Supplied material Start Marker

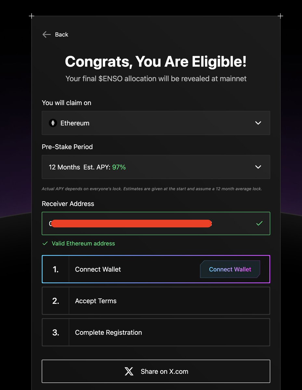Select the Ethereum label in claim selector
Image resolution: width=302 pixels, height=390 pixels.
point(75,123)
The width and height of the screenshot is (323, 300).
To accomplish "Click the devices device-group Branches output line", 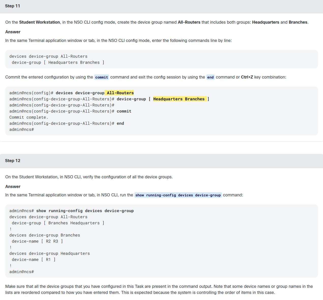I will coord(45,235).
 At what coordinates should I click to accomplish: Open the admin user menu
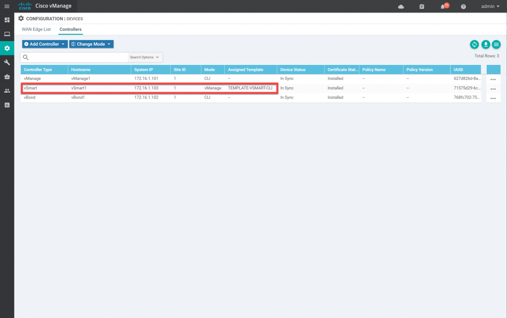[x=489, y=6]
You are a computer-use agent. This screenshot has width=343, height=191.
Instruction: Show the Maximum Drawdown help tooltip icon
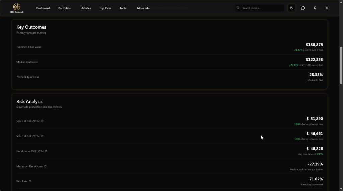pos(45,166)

Supplied material End Marker
Supplied material Start Marker

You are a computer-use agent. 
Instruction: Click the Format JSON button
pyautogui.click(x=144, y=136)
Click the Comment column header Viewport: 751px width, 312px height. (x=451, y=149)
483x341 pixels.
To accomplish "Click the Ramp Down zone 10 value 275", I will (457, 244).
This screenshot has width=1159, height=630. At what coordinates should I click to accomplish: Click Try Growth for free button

Supplied material End Marker

### [What you need to do]
Look through the listing, and copy each line that contains the word "computer".

### [Answer box]
You are a computer-use agent. This screenshot has width=343, height=191.
You are a computer-use agent. 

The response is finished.